■ **TRY IT**
Repeat the records below in their entirety, exactly.

[Saved entries]
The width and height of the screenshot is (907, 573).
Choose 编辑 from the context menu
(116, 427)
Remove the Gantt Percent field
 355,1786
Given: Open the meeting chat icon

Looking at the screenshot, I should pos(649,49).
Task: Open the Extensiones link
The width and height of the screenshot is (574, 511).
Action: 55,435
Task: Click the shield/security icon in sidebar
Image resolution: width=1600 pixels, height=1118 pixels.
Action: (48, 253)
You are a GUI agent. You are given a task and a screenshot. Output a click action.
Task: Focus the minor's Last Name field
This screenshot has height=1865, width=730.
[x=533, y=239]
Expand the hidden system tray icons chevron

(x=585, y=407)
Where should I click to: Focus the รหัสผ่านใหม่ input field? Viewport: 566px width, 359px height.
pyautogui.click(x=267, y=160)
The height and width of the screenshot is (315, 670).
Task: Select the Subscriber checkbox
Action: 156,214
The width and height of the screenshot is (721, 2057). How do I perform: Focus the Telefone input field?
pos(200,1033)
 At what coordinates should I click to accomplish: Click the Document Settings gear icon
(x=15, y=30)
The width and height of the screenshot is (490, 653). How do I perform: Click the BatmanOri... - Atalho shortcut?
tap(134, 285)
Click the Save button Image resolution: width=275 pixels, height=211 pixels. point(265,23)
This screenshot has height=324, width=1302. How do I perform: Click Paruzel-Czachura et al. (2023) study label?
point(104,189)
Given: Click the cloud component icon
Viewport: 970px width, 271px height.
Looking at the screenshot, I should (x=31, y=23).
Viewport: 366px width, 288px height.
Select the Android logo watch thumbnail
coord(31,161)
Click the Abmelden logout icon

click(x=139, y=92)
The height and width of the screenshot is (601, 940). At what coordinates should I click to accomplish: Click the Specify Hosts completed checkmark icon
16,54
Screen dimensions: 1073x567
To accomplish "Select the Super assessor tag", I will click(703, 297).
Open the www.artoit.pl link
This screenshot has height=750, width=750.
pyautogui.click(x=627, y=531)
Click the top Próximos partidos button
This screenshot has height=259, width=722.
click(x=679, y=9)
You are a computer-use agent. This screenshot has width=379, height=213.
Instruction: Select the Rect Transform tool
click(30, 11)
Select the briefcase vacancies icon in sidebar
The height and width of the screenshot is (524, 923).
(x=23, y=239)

■ **THE COMPLETED TASK**
The width and height of the screenshot is (907, 573).
Choose 编辑 from the context menu
(116, 427)
Remove the Gantt Percent field
 355,1786
Given: Open the meeting chat icon

Looking at the screenshot, I should pos(649,49).
Task: Open the Extensiones link
The width and height of the screenshot is (574, 511).
Action: 55,435
Task: Click the shield/security icon in sidebar
Image resolution: width=1600 pixels, height=1118 pixels.
Action: (48, 253)
You are a GUI agent. You are given a task and a screenshot. Output a click action.
Task: Focus the minor's Last Name field
This screenshot has height=1865, width=730.
[x=533, y=239]
Expand the hidden system tray icons chevron

(x=585, y=407)
Where should I click to: Focus the รหัสผ่านใหม่ input field? Viewport: 566px width, 359px height.
pyautogui.click(x=267, y=160)
The height and width of the screenshot is (315, 670).
Task: Select the Subscriber checkbox
Action: 156,214
The width and height of the screenshot is (721, 2057). How do I perform: Focus the Telefone input field?
pos(200,1033)
 At what coordinates should I click to accomplish: Click the Document Settings gear icon
(x=15, y=30)
The width and height of the screenshot is (490, 653). How do I perform: Click the BatmanOri... - Atalho shortcut?
tap(134, 285)
Click the Save button Image resolution: width=275 pixels, height=211 pixels. point(265,23)
This screenshot has height=324, width=1302. How do I perform: Click Paruzel-Czachura et al. (2023) study label?
point(104,189)
Given: Click the cloud component icon
Viewport: 970px width, 271px height.
Looking at the screenshot, I should (x=31, y=23).
Viewport: 366px width, 288px height.
Select the Android logo watch thumbnail
coord(31,161)
Click the Abmelden logout icon

click(x=139, y=92)
The height and width of the screenshot is (601, 940). At what coordinates should I click to accomplish: Click the Specify Hosts completed checkmark icon
16,54
Screen dimensions: 1073x567
To accomplish "Select the Super assessor tag", I will click(703, 297).
Open the www.artoit.pl link
This screenshot has height=750, width=750.
pyautogui.click(x=627, y=531)
Click the top Próximos partidos button
This screenshot has height=259, width=722.
click(x=679, y=9)
You are a computer-use agent. This screenshot has width=379, height=213.
Instruction: Select the Rect Transform tool
click(30, 11)
Select the briefcase vacancies icon in sidebar
The height and width of the screenshot is (524, 923).
(x=23, y=239)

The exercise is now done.